All clothing throughout, Carpignano’s own.
In A Ciambra, the new film from the Italian-American writer and director Jonas Carpignano, it can be difficult to differentiate between fact and fiction—which is exactly the point. A coming-of-age story focused on Pio Amato, a young Roma boy who tries to take on the responsibility of providing for his sprawling family after his older brother is arrested, the movie is based mostly in reality and features a large cast of nonprofessional actors playing versions of themselves.
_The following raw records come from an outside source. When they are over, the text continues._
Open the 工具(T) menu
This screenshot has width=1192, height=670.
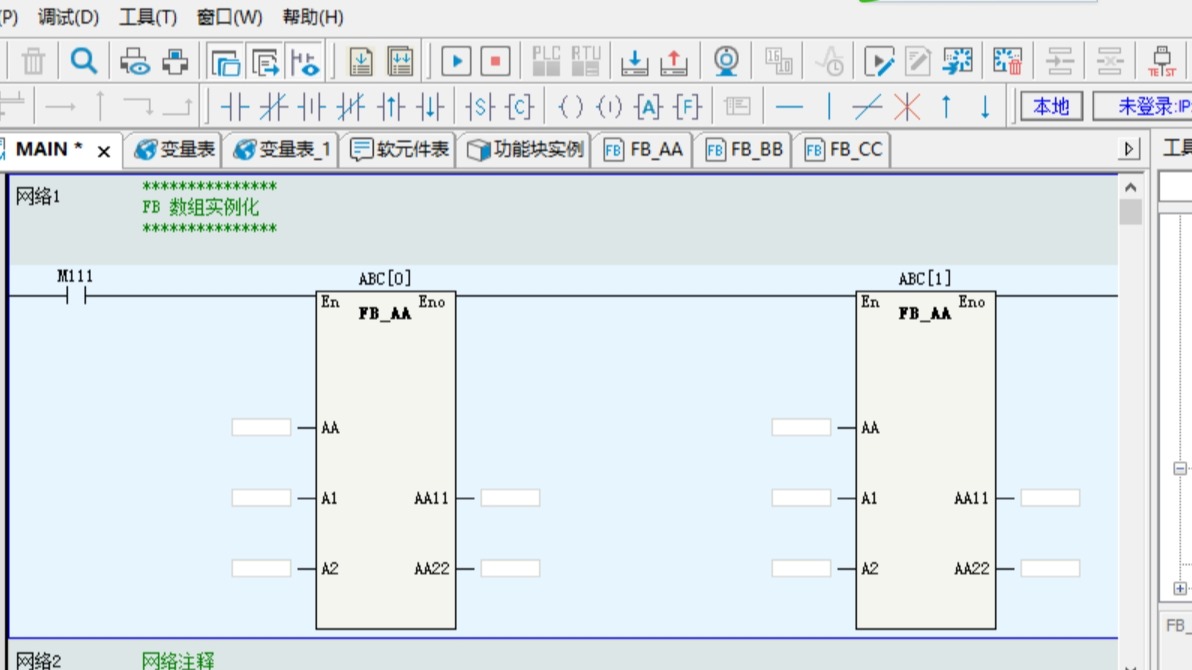[x=148, y=17]
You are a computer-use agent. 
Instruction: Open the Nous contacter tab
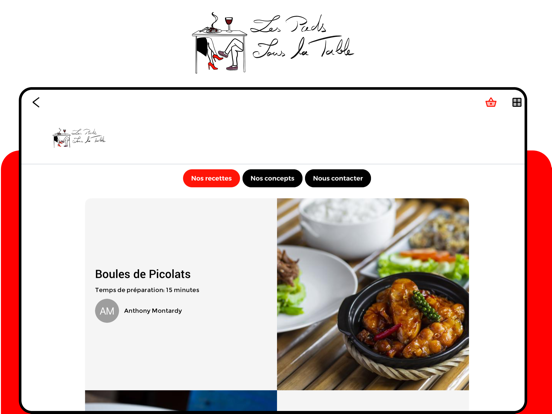pos(338,178)
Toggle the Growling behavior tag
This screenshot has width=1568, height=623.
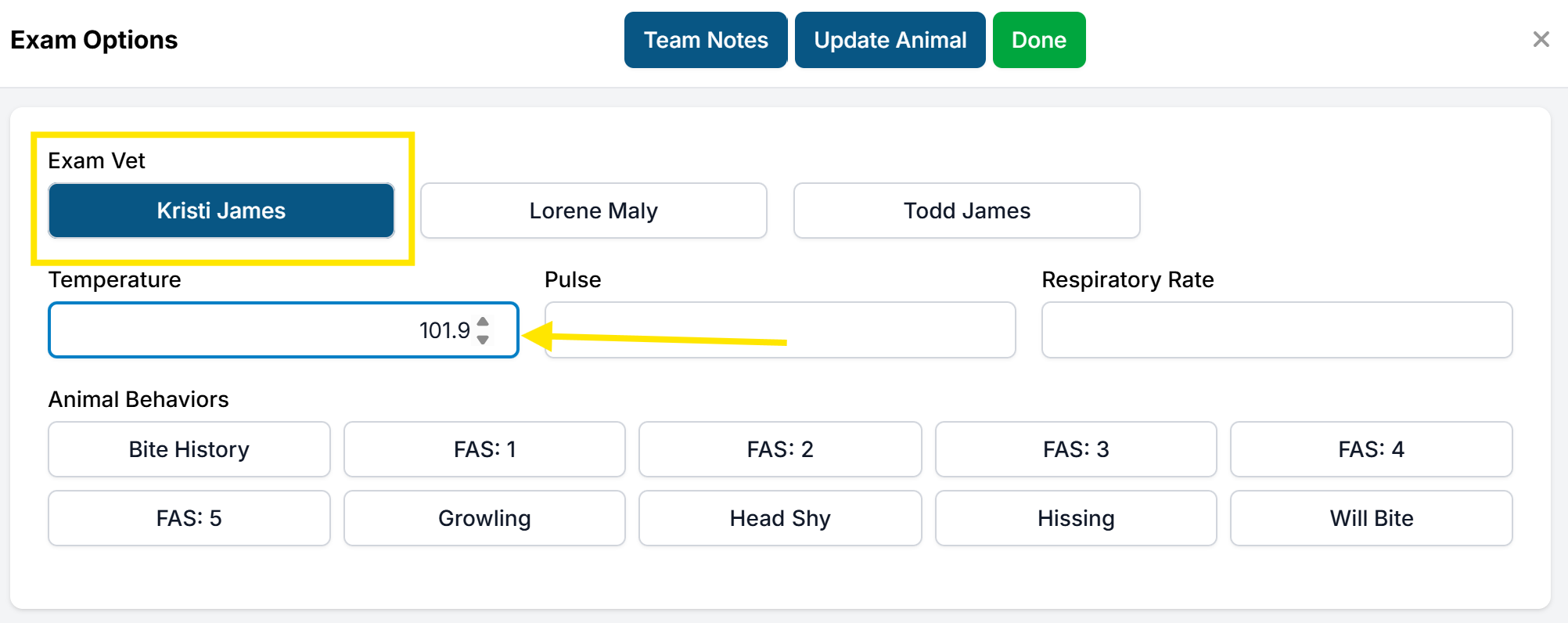[x=484, y=518]
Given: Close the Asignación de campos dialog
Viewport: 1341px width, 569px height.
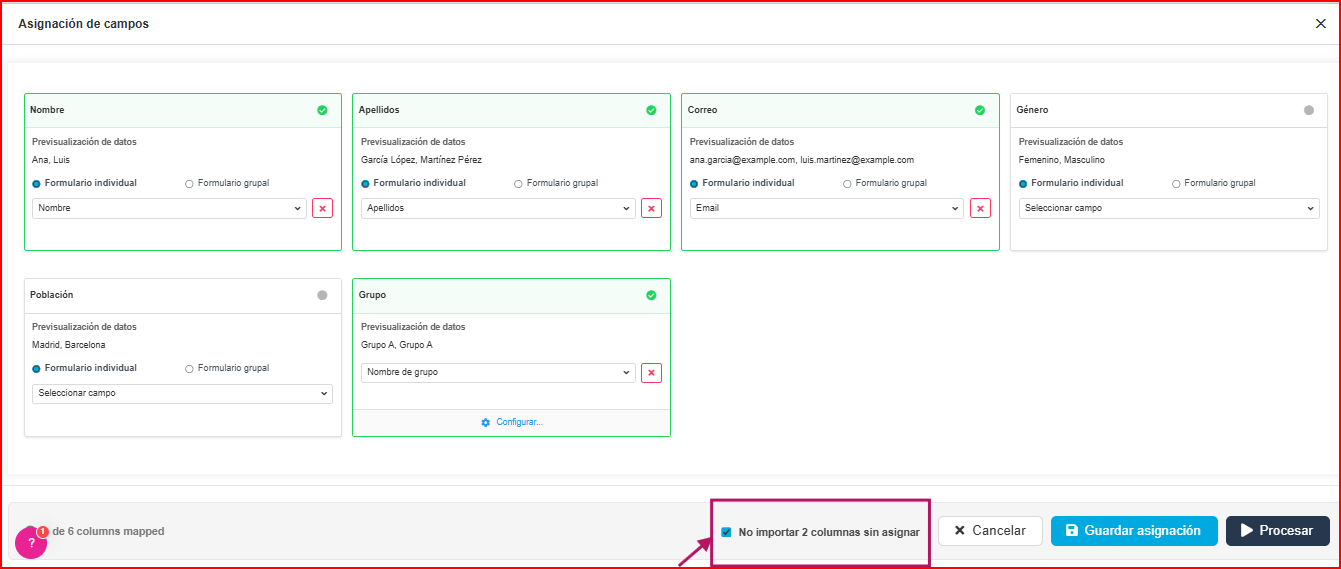Looking at the screenshot, I should 1320,24.
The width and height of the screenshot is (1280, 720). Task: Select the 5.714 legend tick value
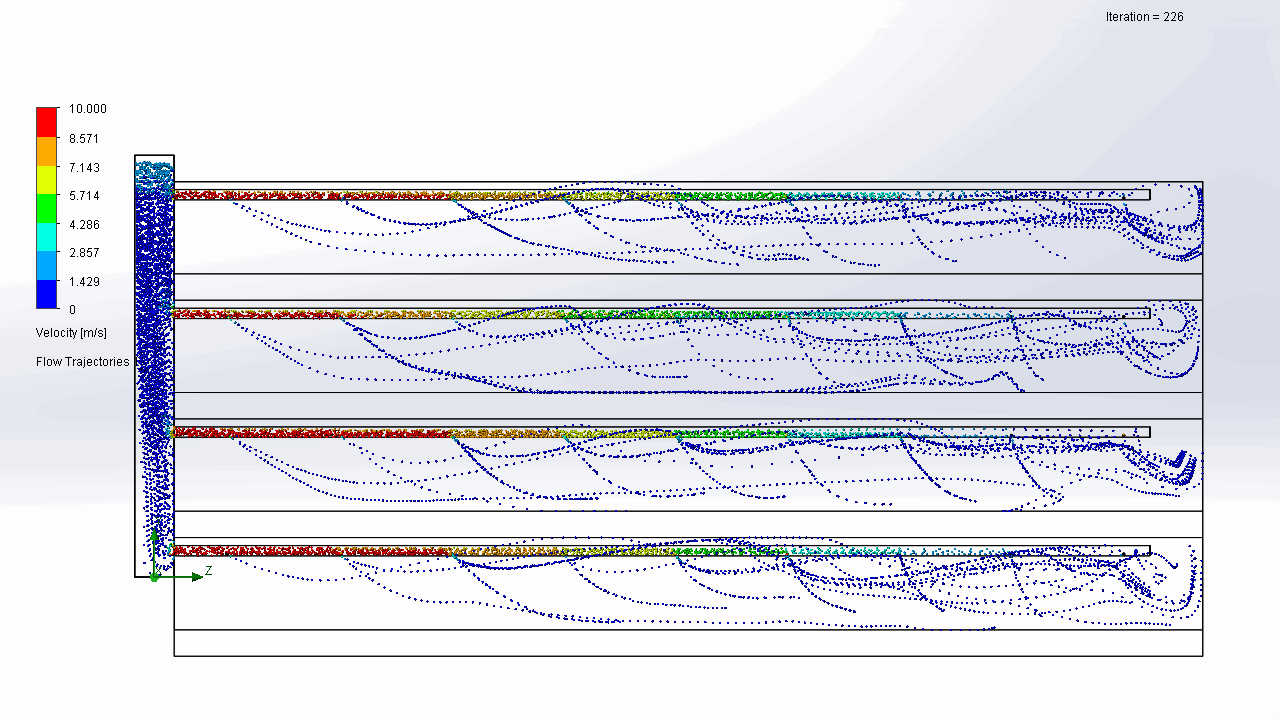[x=84, y=196]

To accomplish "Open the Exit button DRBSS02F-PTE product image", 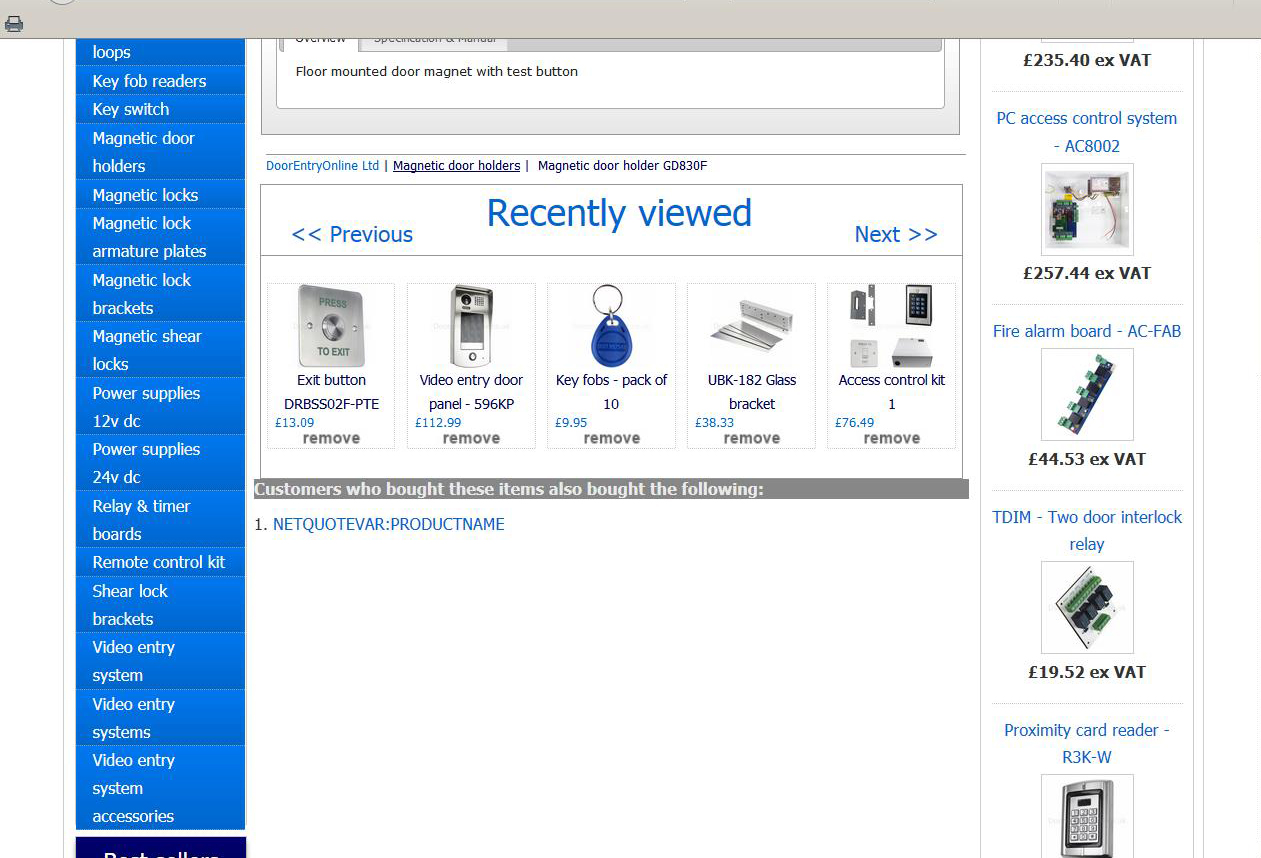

As with his 2015 début Mediterranea, about African migrants forming new lives in Italy, Carpignano spent months in preparation before writing the script for and filming A Ciambra, although he is reticent to describe it as “research.” “For me, the research process was going to dinner there five nights a week or hanging out with the kids when they were playing football or going grocery shopping with the family,” he explains of the film, which was shot in the Amatos’s actual home. “I was at every baptism, I was at every birthday party, I was doing everything with them—but as a participant and as a friend, not as someone doing research.”
Carpignano, who is thirty-four, became close with Amato and his family while shooting an earlier short film, also called “A Ciambra,” as he waited for Mediterranea to come together. Amato played a supporting role in Mediterranea, which premiered at Cannes and earned Carpignano the prize for Breakthrough Director at the Gotham Independent Film Awards, and the new film is a sequel of sorts, but with the focus shifted. Barely a teenager, Pio’s livelihood in A Ciambra is based largely on various low-grade transgressions—burning copper for sale, swiping luggage off trains, ransoming stolen cars—but the story is less a crime caper than a tale of growing up. “He’s hit adolescence and adolescence is impossible to predict,” says Carpignano of Pio, who glows with impish charisma. “He’s still very much the person that you see him becoming. It’s unpredictable, but that’s just because adolescence is so unpredictable.”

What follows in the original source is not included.